**Job**. Return every one of the entries below unchanged, line for line.

--- BEGIN ---

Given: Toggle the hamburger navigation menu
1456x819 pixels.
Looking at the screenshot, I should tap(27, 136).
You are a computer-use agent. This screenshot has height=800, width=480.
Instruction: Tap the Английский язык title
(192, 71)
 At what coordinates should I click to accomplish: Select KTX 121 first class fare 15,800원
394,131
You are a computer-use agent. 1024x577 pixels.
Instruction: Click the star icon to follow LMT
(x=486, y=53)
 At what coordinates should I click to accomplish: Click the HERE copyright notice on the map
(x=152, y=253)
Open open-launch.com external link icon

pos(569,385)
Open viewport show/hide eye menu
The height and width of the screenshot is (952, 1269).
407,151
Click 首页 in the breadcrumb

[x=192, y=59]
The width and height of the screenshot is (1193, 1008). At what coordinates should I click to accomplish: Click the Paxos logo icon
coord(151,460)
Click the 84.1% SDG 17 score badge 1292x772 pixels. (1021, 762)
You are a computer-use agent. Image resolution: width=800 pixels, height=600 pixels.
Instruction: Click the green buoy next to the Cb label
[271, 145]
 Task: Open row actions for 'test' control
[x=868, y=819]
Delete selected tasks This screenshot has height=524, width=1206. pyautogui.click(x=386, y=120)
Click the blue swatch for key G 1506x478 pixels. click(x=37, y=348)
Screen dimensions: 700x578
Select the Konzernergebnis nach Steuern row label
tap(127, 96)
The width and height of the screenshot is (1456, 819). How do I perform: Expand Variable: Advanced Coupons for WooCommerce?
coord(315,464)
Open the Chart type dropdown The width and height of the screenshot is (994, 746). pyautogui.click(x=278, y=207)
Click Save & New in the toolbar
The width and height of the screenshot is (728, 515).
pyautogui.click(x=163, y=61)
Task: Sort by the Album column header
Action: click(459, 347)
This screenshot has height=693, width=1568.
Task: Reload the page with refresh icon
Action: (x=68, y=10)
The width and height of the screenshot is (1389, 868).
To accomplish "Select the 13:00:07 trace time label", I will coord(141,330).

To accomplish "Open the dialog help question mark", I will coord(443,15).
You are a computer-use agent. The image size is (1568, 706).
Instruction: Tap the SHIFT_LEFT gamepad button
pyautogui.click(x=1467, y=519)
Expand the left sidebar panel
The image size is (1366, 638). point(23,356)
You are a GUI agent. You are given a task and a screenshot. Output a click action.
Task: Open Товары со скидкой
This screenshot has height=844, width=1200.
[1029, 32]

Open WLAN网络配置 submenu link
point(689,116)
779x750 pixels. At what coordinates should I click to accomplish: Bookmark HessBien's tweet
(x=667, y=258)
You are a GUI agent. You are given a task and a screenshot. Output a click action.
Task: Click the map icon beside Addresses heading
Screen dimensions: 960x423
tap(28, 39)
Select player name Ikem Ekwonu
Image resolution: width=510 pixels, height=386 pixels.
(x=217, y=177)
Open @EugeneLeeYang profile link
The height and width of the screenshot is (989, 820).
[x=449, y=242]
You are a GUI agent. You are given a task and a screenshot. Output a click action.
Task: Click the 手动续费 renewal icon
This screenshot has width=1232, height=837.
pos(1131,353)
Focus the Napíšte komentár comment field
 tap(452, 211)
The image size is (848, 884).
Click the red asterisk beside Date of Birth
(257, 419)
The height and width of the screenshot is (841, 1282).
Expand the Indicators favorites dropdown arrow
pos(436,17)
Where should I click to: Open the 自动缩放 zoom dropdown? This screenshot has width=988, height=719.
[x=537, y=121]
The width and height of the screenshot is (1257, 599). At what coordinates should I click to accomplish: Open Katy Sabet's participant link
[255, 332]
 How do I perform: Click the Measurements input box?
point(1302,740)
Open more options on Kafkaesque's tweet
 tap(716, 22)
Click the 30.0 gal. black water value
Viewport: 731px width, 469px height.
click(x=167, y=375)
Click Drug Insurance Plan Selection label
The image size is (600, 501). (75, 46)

--- END ---

**The reply**.
Given: Toggle the hamburger navigation menu
1456x819 pixels.
Looking at the screenshot, I should tap(27, 136).
You are a computer-use agent. This screenshot has height=800, width=480.
Instruction: Tap the Английский язык title
(192, 71)
 At what coordinates should I click to accomplish: Select KTX 121 first class fare 15,800원
394,131
You are a computer-use agent. 1024x577 pixels.
Instruction: Click the star icon to follow LMT
(x=486, y=53)
 At what coordinates should I click to accomplish: Click the HERE copyright notice on the map
(x=152, y=253)
Open open-launch.com external link icon

pos(569,385)
Open viewport show/hide eye menu
The height and width of the screenshot is (952, 1269).
407,151
Click 首页 in the breadcrumb

[x=192, y=59]
The width and height of the screenshot is (1193, 1008). At what coordinates should I click to accomplish: Click the Paxos logo icon
coord(151,460)
Click the 84.1% SDG 17 score badge 1292x772 pixels. (1021, 762)
You are a computer-use agent. Image resolution: width=800 pixels, height=600 pixels.
Instruction: Click the green buoy next to the Cb label
[271, 145]
 Task: Open row actions for 'test' control
[x=868, y=819]
Delete selected tasks This screenshot has height=524, width=1206. pyautogui.click(x=386, y=120)
Click the blue swatch for key G 1506x478 pixels. click(x=37, y=348)
Screen dimensions: 700x578
Select the Konzernergebnis nach Steuern row label
tap(127, 96)
The width and height of the screenshot is (1456, 819). How do I perform: Expand Variable: Advanced Coupons for WooCommerce?
coord(315,464)
Open the Chart type dropdown The width and height of the screenshot is (994, 746). pyautogui.click(x=278, y=207)
Click Save & New in the toolbar
The width and height of the screenshot is (728, 515).
pyautogui.click(x=163, y=61)
Task: Sort by the Album column header
Action: click(459, 347)
This screenshot has height=693, width=1568.
Task: Reload the page with refresh icon
Action: (x=68, y=10)
The width and height of the screenshot is (1389, 868).
To accomplish "Select the 13:00:07 trace time label", I will coord(141,330).

To accomplish "Open the dialog help question mark", I will coord(443,15).
You are a computer-use agent. The image size is (1568, 706).
Instruction: Tap the SHIFT_LEFT gamepad button
pyautogui.click(x=1467, y=519)
Expand the left sidebar panel
The image size is (1366, 638). point(23,356)
You are a GUI agent. You are given a task and a screenshot. Output a click action.
Task: Open Товары со скидкой
This screenshot has height=844, width=1200.
[1029, 32]

Open WLAN网络配置 submenu link
point(689,116)
779x750 pixels. At what coordinates should I click to accomplish: Bookmark HessBien's tweet
(x=667, y=258)
You are a GUI agent. You are given a task and a screenshot. Output a click action.
Task: Click the map icon beside Addresses heading
Screen dimensions: 960x423
tap(28, 39)
Select player name Ikem Ekwonu
Image resolution: width=510 pixels, height=386 pixels.
(x=217, y=177)
Open @EugeneLeeYang profile link
The height and width of the screenshot is (989, 820).
[x=449, y=242]
You are a GUI agent. You are given a task and a screenshot. Output a click action.
Task: Click the 手动续费 renewal icon
This screenshot has width=1232, height=837.
pos(1131,353)
Focus the Napíšte komentár comment field
 tap(452, 211)
The image size is (848, 884).
Click the red asterisk beside Date of Birth
(257, 419)
The height and width of the screenshot is (841, 1282).
Expand the Indicators favorites dropdown arrow
pos(436,17)
Where should I click to: Open the 自动缩放 zoom dropdown? This screenshot has width=988, height=719.
[x=537, y=121]
The width and height of the screenshot is (1257, 599). At what coordinates should I click to accomplish: Open Katy Sabet's participant link
[255, 332]
 How do I perform: Click the Measurements input box?
point(1302,740)
Open more options on Kafkaesque's tweet
 tap(716, 22)
Click the 30.0 gal. black water value
Viewport: 731px width, 469px height.
click(x=167, y=375)
Click Drug Insurance Plan Selection label
The image size is (600, 501). (75, 46)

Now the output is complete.